Contribution to the zombie canon: Undead re-energizes the alien-zombie connection. It’s also one of the few movies in which there’s a cure for zombiedom. (Night of the Living Dorks comes to mind, as do various voodoo movies like The Serpent and the Rainbow and White Zombie.) And while this isn’t necessarily a contribution to zombie canon, I’d like to acknowledge it as one of the better homages to Sam Raimi’s style.

Favorite moment: Scalded by the stinging rain, our band of misfit heroes strip off their burning clothes. As they march into an abandoned store naked or in their underwear, they perfectly embody the helpless, delicious zombie buffet that everyone else has fallen prey to. And for favorite gory moment, the defaced zombie wins. *shudder*

Saturday, April 01, 2006

Night of the Living Dorks

Original title: Die Nacht der lebenden Loser. Directed by Mathias Dinter, 2004.

The annual Wisconsin Film Festival afforded us the opportunity to see this German gem in a theater full of zombie and film (and zombie film) fans. No comedy fails to benefit from a full theater-- especially one that serves alcohol. Bearing in mind that the raucous laughter of 200 people may have ennobled this movie beyond its worth, let's dive in.

Night of the Living Dorks is, at heart, a high school film. I hate high school films. Their empty stereotypes, their comedic injustices perpetrated against my cinematic avatars, their formulaic plots and facile resolutions... we hates them, precious. But (you knew there was a but coming, right?) the movie uses all of these expectations to great advantage. Zombie comedies already rely upon genre conventions; the addition of another genre's conventions only adds spice. Setting up social cliques doesn't give me Vietnam-style high school flashbacks when I know that zombies will rip through the popular kids by the second act.

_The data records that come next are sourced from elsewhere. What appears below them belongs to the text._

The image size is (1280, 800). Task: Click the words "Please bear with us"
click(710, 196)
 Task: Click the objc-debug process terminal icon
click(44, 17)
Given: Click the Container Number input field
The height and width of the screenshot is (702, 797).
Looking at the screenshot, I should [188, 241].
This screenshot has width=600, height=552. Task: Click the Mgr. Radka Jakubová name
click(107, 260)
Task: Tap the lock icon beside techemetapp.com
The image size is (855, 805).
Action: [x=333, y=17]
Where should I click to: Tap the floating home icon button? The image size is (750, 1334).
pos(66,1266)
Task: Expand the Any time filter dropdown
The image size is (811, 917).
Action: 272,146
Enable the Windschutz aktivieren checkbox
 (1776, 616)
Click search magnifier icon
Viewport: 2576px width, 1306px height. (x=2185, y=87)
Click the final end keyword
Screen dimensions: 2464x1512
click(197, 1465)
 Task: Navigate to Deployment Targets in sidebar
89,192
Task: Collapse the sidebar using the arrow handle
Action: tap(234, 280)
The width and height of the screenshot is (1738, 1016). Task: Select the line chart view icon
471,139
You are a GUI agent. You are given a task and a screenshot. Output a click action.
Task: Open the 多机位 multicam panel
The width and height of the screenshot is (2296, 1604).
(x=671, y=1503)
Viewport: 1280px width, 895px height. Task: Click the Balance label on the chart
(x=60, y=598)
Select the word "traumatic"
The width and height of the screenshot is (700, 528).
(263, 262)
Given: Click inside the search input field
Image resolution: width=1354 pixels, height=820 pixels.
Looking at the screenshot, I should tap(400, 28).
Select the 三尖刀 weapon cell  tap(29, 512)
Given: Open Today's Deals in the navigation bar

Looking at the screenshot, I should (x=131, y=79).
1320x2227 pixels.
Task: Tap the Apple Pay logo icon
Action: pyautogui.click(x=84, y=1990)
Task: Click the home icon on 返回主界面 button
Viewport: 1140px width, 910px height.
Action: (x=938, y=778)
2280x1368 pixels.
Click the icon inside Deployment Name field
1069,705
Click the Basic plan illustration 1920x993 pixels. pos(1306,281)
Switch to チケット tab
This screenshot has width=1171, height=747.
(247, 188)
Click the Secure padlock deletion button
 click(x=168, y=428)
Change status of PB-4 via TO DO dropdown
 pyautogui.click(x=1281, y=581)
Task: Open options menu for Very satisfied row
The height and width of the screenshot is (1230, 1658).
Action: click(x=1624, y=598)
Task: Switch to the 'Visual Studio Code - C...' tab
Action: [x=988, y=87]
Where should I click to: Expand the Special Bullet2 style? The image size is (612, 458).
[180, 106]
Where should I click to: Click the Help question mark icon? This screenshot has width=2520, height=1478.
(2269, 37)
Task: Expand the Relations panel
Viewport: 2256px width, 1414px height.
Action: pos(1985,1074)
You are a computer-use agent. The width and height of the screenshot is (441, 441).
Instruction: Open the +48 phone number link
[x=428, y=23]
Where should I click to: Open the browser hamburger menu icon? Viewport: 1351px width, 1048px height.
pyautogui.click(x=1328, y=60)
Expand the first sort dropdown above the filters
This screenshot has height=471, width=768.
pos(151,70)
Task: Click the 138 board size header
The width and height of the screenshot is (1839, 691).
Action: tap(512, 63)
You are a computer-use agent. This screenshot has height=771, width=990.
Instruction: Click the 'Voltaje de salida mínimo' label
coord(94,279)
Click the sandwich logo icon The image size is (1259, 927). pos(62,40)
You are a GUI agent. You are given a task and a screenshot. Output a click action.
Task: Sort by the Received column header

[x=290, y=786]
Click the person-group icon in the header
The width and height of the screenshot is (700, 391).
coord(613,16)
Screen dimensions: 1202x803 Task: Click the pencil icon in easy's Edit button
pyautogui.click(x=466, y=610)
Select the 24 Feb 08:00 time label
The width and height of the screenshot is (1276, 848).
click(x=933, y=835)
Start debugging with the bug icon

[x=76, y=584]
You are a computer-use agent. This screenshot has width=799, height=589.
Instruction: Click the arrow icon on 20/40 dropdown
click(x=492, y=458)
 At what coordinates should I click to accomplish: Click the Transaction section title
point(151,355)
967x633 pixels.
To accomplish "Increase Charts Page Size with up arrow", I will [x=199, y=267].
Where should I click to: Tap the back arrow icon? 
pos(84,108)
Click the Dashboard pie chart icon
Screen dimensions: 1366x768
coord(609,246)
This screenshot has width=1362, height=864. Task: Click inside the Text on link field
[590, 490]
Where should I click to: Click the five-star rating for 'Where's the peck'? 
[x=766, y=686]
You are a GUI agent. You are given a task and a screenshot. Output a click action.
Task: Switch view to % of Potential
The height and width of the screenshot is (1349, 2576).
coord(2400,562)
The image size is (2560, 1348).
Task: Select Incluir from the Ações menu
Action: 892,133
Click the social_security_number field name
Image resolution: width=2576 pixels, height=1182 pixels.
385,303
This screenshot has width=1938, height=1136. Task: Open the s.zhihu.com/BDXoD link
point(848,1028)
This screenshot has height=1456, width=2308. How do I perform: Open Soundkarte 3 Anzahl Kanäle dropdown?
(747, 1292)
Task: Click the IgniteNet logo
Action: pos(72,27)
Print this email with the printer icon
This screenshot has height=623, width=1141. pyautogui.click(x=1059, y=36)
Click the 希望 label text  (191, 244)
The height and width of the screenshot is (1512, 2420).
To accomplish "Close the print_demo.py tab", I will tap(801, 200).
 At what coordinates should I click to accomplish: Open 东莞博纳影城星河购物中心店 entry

This is a tight, fast, clever movie. And it's the little touches that make it. The zombifying agent-- cremated zombie remains-- are transported from Haiti to Germany via eBay. Our three hero-nerd-zombies attend Friedrich Nietzsche Gymnasium. As soon as they suspect that they might be fearsome flesh eaters, they watch Romero's Day of the Dead and celebrate by shouting "We're so the undead!" A zombie on meth crashes a house party and dances Thriller by the pool. Body parts like ears and testicles fall off and have to be stapled back on. Each of these things is awesome unto itself. Together, they create the feel-good zombie movie of the year. (That year apparently being 2004.)

There are some ludicrous suppositions in this film, but they spring from the high school formula. The general opinion of goths, for instance, and the vacationing parents cliche grate a little. But really, zombies aren't often placed in a strictly adolescent context. This novelty alongside the humor and craftmanship assisted my willing suspension of disbelief.

Zombie explanation: Voodoo-- marginally. The goth kids' graveyard ritual happens to involve real Haitian zombie ashes, and the nerd trio is accidentally doused. Then they die. Then they come back. As zombies. And continue going to class as usual.

Contribution to the zombie canon: Besides serving as a worthy heir to Shaun of the Dead in terms of zombie comedy, Night of the Living Dorks combines zombies with typical high school clique film conventions. Awkward adolescent hilarity ensues! Also gore!

Favorite moment: The wicked zombie and his insatiable appetite for flesh and vengeance appealed to me.